Brain Injury and Grief – Fact or Fiction?

Brain Injury Blog by Janelle Breese Biagioni

February 28, 2011

Brain Injury and Grief – Fact or Fiction?

There are many experiences in life that cause us to grieve. Generally, we think grief results from someone’s death. Certainly, death is a cause for grief; however, it is not the only way to experience loss. Divorce, separation, transitional losses (e.g. moving to a new community), and developmental losses (e.g. children leaving home) are also ways in which we can experience loss.
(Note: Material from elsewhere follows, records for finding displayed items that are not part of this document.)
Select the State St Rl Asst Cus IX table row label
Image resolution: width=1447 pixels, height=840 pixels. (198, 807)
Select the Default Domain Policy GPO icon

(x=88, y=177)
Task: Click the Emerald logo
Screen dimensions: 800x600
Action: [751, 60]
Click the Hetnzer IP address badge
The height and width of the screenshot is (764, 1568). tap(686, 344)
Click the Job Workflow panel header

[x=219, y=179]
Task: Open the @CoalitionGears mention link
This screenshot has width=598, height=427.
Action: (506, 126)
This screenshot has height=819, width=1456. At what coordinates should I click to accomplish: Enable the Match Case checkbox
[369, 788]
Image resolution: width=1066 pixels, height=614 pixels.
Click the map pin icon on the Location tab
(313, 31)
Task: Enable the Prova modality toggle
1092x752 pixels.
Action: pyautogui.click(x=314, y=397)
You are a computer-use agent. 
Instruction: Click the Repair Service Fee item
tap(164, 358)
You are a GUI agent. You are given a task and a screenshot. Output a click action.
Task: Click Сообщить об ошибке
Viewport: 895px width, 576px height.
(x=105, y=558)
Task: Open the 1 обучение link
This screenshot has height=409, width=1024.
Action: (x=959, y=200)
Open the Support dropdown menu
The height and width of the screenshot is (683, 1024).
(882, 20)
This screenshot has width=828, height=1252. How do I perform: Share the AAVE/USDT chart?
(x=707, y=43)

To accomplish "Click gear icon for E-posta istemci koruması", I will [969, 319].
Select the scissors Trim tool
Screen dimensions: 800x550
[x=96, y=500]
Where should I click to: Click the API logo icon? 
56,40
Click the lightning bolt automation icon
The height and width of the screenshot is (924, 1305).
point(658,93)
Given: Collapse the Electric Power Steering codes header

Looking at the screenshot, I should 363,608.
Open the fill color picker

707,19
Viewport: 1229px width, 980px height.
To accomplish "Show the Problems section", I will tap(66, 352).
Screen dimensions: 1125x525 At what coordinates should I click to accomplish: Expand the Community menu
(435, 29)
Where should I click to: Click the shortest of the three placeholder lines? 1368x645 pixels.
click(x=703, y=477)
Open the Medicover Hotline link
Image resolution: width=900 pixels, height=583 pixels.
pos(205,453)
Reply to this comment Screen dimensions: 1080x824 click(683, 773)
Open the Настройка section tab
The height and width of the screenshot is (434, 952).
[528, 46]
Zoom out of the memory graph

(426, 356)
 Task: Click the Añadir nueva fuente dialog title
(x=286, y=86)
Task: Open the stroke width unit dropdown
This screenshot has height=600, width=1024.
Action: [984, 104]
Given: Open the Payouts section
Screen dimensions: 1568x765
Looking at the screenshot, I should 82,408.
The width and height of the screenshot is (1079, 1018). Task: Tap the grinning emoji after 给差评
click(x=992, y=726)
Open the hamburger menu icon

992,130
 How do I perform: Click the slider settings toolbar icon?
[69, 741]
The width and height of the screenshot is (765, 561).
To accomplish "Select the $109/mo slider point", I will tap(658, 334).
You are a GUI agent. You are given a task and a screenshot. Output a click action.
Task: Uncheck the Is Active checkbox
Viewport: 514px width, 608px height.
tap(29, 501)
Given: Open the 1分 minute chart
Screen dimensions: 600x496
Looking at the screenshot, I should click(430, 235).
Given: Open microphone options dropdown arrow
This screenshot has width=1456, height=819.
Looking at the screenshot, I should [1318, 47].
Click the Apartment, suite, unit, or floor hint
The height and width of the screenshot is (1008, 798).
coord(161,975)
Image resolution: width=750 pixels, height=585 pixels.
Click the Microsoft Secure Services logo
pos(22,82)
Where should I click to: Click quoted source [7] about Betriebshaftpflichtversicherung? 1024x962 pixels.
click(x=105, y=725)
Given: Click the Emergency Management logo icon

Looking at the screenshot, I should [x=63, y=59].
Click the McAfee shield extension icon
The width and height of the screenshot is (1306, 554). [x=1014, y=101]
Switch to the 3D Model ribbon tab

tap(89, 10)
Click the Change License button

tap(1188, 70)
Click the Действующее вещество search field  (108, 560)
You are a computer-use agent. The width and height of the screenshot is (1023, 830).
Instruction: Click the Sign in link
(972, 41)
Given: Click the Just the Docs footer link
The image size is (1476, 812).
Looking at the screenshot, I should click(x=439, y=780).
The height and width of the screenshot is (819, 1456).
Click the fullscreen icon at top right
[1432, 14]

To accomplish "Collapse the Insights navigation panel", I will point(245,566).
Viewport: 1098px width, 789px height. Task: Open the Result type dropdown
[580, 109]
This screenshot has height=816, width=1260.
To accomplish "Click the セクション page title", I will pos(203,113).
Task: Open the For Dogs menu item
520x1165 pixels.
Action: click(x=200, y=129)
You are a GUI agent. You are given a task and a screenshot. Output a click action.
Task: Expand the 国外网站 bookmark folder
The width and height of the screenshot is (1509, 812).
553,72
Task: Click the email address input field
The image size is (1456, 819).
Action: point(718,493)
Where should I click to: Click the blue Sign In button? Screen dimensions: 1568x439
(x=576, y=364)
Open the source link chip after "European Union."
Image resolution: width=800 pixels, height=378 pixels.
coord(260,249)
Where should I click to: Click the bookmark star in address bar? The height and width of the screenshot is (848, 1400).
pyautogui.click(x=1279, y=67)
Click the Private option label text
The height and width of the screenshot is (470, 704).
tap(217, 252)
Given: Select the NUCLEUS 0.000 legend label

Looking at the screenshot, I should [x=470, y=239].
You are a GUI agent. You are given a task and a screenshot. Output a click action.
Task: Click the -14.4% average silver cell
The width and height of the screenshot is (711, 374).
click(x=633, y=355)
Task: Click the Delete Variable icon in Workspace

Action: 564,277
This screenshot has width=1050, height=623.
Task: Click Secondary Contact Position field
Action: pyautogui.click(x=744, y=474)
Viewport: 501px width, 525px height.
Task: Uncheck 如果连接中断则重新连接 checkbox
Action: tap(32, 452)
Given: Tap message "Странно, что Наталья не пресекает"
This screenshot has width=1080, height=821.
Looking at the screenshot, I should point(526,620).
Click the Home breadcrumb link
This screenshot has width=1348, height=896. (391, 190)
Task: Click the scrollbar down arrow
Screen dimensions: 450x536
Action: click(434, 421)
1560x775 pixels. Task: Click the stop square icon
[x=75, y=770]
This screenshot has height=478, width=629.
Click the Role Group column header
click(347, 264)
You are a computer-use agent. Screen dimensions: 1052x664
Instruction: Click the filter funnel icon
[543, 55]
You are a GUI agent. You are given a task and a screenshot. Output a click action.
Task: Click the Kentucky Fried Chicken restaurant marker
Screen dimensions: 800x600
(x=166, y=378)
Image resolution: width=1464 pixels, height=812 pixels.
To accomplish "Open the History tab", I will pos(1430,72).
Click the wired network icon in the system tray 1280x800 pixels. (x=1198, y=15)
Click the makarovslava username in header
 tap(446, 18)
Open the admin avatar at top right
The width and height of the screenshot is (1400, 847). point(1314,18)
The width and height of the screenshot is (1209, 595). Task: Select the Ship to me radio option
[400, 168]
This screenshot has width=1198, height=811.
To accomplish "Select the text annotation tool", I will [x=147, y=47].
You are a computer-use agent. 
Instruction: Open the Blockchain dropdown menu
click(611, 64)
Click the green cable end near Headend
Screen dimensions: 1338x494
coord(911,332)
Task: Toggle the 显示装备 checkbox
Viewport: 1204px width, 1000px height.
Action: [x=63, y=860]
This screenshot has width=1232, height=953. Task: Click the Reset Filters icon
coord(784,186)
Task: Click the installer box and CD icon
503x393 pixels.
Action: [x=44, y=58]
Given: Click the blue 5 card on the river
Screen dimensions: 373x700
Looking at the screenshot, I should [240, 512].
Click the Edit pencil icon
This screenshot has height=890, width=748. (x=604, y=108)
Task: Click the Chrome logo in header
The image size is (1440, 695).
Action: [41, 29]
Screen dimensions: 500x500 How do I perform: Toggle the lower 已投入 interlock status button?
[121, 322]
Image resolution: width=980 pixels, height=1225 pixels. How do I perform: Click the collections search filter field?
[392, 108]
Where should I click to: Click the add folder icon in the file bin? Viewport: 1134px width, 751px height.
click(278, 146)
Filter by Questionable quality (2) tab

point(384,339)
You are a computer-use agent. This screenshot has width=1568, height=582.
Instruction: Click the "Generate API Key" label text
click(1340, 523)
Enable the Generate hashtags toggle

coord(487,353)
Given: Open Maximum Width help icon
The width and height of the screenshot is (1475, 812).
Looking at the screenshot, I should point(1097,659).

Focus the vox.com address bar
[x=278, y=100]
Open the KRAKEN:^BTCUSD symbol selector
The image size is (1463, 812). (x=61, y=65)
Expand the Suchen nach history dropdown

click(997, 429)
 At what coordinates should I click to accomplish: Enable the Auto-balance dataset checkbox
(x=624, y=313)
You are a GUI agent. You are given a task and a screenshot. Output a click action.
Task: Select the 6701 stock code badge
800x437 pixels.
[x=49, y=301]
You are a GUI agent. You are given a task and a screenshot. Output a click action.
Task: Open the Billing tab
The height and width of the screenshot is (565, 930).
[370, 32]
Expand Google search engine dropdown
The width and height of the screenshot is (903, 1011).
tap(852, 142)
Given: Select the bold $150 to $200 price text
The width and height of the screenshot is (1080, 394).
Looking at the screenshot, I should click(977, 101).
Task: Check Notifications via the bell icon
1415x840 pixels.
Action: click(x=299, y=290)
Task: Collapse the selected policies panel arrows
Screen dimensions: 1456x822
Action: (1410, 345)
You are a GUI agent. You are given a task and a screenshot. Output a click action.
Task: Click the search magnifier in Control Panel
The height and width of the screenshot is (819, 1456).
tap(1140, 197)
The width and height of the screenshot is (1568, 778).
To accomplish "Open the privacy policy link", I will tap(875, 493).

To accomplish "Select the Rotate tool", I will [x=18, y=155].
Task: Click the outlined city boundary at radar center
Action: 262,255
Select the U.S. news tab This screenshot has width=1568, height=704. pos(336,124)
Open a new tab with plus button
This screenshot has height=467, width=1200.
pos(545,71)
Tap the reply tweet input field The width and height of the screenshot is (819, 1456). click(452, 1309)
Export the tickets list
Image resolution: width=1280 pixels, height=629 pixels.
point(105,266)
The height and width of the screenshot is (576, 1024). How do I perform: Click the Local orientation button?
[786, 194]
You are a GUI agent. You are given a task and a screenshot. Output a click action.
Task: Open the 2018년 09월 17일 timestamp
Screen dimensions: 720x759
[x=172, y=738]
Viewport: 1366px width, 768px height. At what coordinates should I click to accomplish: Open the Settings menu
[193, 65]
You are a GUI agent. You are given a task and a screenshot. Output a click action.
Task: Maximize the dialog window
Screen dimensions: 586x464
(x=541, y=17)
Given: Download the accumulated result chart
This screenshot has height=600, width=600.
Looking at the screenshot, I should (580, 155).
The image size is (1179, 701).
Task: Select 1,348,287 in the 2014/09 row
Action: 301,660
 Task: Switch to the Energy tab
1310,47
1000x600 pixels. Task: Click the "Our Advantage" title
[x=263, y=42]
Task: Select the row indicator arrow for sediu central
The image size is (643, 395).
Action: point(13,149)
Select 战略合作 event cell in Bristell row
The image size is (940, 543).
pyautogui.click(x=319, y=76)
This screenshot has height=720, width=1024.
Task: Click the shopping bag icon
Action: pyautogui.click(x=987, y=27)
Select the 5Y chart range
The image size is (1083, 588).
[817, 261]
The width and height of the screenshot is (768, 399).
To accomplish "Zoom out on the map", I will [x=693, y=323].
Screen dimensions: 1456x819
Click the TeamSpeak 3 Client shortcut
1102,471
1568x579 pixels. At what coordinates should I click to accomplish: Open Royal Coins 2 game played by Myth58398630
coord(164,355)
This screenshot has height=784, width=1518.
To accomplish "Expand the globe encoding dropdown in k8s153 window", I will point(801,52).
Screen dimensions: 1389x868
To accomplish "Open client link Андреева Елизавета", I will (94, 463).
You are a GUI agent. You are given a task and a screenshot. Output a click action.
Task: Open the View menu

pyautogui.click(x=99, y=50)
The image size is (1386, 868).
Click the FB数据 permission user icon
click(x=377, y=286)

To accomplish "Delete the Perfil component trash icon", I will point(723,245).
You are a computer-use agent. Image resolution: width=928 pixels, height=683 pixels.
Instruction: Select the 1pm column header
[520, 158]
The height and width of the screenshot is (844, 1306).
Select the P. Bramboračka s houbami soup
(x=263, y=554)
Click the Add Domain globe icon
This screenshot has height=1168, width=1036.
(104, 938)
In addition, chronic illness (Alzheimer’s or Parkinson’s disease) and catastrophic injuries (brain injury) cause loss too.

The grief journey is complex. It feels like a lonely path; nobody understands what you are going through. That is true. No one can truly understand how another person feels; however, those who have walked this journey never forget what they felt or experienced. They can be a tremendous source of strength and courage to you.

Understanding the grief journey and its connection with brain injury is important. It’s important because if you do not acknowledge the losses that arise from having a brain injury, it will be difficult – if not impossible – to move forward in life. This is true for the person who is living with the outcome of a brain injury and it is true for those in relationships with them (i.e. spouse, children, family and friends).

Think about the life losses that have you have experienced, including brain injury. Do you feel that you were able to fully acknowledge the grief that resulted from your loss?